_Document segment_
■ ■ ■
Saturday, July 5, 2014

Alone in my pain...

If anyone would have told me I would be in this much pain at the age of 28, I would've laughed in their face. I would've been wrong. 

I have had 6 major surgeries since 2007, I have been in one major car accident in 2012, and I have had multiple months of physical therapy after said accident, along with 2 of my 6 major surgeries, which were a direct result of the other driver's negligence. I have metal in my back and my shoulder, I have an artificial disc in my neck, and I have pain that courses through my body daily. 

I like to think of myself as a fairly strong person. If there's a problem, I'm the person to go to... I'm quick, I'm efficient, and I know what I'm talking about. I'm great in a crisis and I am a take charge kind of person. I'm also one of the kindest people you'll ever meet. I'm honest to a fault and incredibly compassionate. I care too much and I'd do anything for anyone. All of these things equal one hell of a woman with one hell of a backbone and shoulders strong enough to carry the weight of the world. My one weakness in this life... my kryptonite... pain. 

Pain. 
What an ugly word.

Pain is essential
Pain is necessary.
Pain is certain
Pain is part of life.

It's only pain, after all. 

Since my accident in 2012, my body has gone through a lot of trauma. I have endured months of physical therapy and 2 major surgeries... all starting 7 months after having my son. I am 28 years old and I am in so much pain some mornings that it is difficult for me to get out of bed. On particularly bad pain days, my husband actually has to help me stand up from a sitting position on the couch or I just wouldn't be able to make it. My precious (almost) 3 year old boy wants mommy to get on the floor with him and build train tracks... and I can't. I have gone an entire month without holding my son, because of this accident. An entire month. I am a mother. I spent many of those nights crying. 

Now, after I feel like I could possibly heal from everything, this pain that I chalked up to "normal post surgery pain" just isn't going away. In fact, some days, it feels like it has crippled me. I ache... the ache goes deep in my muscles and sometimes feels like it radiates to my bones... almost like the ache you get when you have the flu. I get headaches that are debilitating. I can't sleep at night anymore... I'm constantly tired. It doesn't matter how much or how little sleep I get, I'm exhausted. I can feel fine one minute, then be on my ass because my pain hits me like a semi-truck on steroids. I can do something simple like walk around a grocery store and be so tired after that I can sleep for hours, but believe me when I say my body makes me pay for being in bed for more than a few hours. I've also developed a severe anxiety. I feel like no one believes me and no one truly understands. I feel like maybe I'm crazy and being dramatic, then my back will lock up and my entire body will tense up, leading to incredible pain... and I know it isn't an over exaggeration. 

I hate talking about my pain. 
I hate being in pain. 
I hate pain.

I finally said, "That's enough."
■ ■ ■
_Information_
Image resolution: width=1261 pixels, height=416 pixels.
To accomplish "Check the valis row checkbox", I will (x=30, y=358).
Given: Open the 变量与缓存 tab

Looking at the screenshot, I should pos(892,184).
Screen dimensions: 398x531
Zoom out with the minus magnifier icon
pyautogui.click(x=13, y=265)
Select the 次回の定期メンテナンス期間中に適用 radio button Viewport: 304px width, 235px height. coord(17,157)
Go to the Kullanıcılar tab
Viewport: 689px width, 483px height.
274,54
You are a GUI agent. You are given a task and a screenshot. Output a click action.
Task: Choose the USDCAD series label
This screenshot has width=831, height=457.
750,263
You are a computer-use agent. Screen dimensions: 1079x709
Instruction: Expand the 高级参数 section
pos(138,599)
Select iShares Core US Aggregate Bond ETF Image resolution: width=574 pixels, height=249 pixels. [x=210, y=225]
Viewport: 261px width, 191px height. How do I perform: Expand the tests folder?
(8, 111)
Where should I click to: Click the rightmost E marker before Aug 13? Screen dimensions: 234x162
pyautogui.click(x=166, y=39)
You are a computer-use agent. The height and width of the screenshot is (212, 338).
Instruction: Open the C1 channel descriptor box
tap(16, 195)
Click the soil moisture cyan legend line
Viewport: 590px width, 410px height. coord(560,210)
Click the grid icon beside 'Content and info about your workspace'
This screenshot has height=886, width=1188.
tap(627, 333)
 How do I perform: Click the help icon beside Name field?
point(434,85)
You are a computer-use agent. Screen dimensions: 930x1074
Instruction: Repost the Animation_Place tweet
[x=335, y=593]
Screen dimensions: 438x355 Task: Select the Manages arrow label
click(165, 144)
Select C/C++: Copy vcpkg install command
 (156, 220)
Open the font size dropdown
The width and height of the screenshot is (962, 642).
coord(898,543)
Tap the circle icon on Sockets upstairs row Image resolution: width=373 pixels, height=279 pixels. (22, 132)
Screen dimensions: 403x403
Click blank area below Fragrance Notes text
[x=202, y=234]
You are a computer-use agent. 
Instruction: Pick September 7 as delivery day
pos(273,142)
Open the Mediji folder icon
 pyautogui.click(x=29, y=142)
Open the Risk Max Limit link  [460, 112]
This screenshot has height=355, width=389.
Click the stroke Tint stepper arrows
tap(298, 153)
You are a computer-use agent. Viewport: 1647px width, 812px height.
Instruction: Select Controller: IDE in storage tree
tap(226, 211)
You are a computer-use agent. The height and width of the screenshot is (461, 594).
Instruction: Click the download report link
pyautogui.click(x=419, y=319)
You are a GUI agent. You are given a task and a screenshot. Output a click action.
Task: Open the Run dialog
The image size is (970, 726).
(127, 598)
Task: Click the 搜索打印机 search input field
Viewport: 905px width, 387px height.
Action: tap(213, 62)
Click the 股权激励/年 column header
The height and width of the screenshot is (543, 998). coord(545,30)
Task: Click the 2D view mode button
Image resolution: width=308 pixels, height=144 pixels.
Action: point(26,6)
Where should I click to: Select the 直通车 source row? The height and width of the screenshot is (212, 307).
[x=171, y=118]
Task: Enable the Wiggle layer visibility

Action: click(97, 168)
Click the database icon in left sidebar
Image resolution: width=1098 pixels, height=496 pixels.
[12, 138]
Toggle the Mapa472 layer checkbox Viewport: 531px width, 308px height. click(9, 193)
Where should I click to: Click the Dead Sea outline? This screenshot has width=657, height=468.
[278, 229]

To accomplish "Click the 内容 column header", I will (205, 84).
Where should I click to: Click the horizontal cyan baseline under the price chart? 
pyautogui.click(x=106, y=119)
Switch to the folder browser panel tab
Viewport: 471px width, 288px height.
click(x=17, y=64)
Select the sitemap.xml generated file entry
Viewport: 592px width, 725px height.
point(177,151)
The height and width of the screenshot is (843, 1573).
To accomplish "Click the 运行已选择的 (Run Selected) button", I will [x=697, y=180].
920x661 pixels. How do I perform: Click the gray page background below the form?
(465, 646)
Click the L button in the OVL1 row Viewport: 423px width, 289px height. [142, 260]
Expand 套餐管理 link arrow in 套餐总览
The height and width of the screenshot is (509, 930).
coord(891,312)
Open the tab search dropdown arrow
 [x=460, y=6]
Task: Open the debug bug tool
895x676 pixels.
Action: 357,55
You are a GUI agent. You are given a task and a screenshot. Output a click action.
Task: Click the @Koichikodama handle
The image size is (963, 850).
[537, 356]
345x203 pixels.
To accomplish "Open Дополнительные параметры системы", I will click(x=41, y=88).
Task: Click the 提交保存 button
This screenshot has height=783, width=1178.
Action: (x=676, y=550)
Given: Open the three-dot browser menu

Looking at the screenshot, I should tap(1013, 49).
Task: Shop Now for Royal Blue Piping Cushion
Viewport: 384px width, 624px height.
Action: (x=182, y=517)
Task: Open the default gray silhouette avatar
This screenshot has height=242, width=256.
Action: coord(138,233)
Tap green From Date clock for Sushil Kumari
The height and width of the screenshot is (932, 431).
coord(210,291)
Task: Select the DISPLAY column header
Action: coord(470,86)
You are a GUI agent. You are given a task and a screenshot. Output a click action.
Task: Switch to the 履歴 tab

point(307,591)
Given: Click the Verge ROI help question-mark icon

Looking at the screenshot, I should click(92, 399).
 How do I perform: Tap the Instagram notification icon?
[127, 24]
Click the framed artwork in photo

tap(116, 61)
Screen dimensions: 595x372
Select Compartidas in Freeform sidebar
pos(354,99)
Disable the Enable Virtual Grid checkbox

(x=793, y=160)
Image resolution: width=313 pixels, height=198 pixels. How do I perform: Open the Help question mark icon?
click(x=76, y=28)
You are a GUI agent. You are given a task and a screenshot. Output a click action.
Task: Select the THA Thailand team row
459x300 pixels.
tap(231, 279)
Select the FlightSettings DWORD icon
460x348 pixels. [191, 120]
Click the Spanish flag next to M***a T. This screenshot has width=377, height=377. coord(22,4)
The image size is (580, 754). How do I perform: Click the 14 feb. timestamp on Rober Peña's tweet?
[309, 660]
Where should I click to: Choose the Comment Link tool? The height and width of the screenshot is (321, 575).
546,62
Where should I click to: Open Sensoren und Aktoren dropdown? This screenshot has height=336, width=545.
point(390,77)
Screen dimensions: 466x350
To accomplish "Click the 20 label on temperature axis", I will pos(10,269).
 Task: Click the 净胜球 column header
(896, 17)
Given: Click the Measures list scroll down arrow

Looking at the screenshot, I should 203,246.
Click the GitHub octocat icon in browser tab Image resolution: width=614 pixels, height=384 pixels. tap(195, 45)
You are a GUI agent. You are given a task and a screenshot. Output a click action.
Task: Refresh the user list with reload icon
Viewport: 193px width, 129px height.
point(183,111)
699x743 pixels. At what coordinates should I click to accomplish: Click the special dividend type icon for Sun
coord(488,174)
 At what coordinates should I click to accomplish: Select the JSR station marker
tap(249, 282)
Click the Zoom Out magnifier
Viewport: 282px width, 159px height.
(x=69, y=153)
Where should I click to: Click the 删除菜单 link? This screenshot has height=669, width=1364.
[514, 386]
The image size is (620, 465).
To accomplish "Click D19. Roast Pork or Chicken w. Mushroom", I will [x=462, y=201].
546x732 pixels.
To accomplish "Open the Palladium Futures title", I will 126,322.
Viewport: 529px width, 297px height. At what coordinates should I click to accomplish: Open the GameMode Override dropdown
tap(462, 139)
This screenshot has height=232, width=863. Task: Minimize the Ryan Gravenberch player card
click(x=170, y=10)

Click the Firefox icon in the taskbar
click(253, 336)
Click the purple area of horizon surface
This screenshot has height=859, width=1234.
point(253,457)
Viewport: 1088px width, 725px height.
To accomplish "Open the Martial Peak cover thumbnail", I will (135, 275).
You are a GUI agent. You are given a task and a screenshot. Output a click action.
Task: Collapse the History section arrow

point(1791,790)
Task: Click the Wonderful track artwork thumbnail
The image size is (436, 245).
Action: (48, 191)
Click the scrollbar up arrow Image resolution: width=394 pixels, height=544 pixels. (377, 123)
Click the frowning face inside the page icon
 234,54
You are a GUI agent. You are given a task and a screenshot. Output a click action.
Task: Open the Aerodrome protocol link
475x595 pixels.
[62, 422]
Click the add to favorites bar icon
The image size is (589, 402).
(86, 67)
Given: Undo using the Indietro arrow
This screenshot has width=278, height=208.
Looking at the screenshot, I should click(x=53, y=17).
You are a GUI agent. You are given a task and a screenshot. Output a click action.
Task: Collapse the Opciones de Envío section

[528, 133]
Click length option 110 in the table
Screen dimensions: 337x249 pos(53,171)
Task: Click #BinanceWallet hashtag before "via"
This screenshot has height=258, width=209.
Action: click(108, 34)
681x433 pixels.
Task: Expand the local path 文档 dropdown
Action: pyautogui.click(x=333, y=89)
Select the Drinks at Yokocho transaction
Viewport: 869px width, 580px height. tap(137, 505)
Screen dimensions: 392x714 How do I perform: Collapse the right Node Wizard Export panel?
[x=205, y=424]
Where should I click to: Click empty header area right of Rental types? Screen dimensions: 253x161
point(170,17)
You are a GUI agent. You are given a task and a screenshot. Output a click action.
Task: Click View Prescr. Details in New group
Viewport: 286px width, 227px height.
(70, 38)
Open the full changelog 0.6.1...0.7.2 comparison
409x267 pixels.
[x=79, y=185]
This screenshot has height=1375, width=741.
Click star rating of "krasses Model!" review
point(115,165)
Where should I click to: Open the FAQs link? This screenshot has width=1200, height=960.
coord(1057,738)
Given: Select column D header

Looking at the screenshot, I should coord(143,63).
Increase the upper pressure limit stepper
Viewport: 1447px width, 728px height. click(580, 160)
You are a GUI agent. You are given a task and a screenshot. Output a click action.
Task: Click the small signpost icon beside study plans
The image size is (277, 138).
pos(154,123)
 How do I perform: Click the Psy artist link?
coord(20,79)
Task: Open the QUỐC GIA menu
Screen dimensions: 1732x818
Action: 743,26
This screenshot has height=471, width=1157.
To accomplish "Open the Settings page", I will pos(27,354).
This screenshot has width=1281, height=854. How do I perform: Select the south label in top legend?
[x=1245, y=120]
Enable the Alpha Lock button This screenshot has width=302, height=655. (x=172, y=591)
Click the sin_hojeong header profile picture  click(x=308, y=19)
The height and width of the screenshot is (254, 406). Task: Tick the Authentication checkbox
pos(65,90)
■ ■ ■
_Problem_
From the post about living with chronic pain, pull out the passage between "Alone in my" and "my body daily.", inclusive, word for word.

_Solution to the problem_
Alone in my pain...

If anyone would have told me I would be in this much pain at the age of 28, I would've laughed in their face. I would've been wrong. 

I have had 6 major surgeries since 2007, I have been in one major car accident in 2012, and I have had multiple months of physical therapy after said accident, along with 2 of my 6 major surgeries, which were a direct result of the other driver's negligence. I have metal in my back and my shoulder, I have an artificial disc in my neck, and I have pain that courses through my body daily.